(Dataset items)
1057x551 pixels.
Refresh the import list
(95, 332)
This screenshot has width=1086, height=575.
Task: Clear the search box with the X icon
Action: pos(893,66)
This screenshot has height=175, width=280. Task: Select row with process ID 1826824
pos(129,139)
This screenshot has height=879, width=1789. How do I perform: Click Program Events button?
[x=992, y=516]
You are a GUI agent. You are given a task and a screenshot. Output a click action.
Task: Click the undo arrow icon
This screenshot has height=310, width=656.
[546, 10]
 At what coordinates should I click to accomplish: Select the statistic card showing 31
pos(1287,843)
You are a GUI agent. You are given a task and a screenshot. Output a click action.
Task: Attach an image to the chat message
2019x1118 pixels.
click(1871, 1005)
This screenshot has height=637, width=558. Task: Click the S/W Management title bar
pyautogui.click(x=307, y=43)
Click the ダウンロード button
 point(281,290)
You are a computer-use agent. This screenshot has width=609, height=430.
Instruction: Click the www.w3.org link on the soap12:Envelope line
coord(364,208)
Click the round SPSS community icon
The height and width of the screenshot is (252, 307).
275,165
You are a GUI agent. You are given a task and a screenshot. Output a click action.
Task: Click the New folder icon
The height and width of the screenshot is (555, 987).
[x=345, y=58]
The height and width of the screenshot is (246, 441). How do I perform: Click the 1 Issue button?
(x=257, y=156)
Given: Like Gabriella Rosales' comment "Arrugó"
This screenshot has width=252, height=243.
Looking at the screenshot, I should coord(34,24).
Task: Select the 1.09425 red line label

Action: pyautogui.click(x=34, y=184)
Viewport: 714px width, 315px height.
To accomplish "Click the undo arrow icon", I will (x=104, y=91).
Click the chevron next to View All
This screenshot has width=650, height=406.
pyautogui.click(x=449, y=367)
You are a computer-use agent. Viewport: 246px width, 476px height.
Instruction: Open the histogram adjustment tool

### Task prompt
Copy all of the rows above word for word, keeping every line exactly as it appears.

### Result for this exercise
1057x551 pixels.
Refresh the import list
(95, 332)
This screenshot has width=1086, height=575.
Task: Clear the search box with the X icon
Action: pos(893,66)
This screenshot has height=175, width=280. Task: Select row with process ID 1826824
pos(129,139)
This screenshot has height=879, width=1789. How do I perform: Click Program Events button?
[x=992, y=516]
You are a GUI agent. You are given a task and a screenshot. Output a click action.
Task: Click the undo arrow icon
This screenshot has height=310, width=656.
[546, 10]
 At what coordinates should I click to accomplish: Select the statistic card showing 31
pos(1287,843)
You are a GUI agent. You are given a task and a screenshot. Output a click action.
Task: Attach an image to the chat message
2019x1118 pixels.
click(1871, 1005)
This screenshot has height=637, width=558. Task: Click the S/W Management title bar
pyautogui.click(x=307, y=43)
Click the ダウンロード button
 point(281,290)
You are a computer-use agent. This screenshot has width=609, height=430.
Instruction: Click the www.w3.org link on the soap12:Envelope line
coord(364,208)
Click the round SPSS community icon
The height and width of the screenshot is (252, 307).
275,165
You are a GUI agent. You are given a task and a screenshot. Output a click action.
Task: Click the New folder icon
The height and width of the screenshot is (555, 987).
[x=345, y=58]
The height and width of the screenshot is (246, 441). How do I perform: Click the 1 Issue button?
(x=257, y=156)
Given: Like Gabriella Rosales' comment "Arrugó"
This screenshot has width=252, height=243.
Looking at the screenshot, I should coord(34,24).
Task: Select the 1.09425 red line label

Action: pyautogui.click(x=34, y=184)
Viewport: 714px width, 315px height.
To accomplish "Click the undo arrow icon", I will (x=104, y=91).
Click the chevron next to View All
This screenshot has width=650, height=406.
pyautogui.click(x=449, y=367)
You are a computer-use agent. Viewport: 246px width, 476px height.
Instruction: Open the histogram adjustment tool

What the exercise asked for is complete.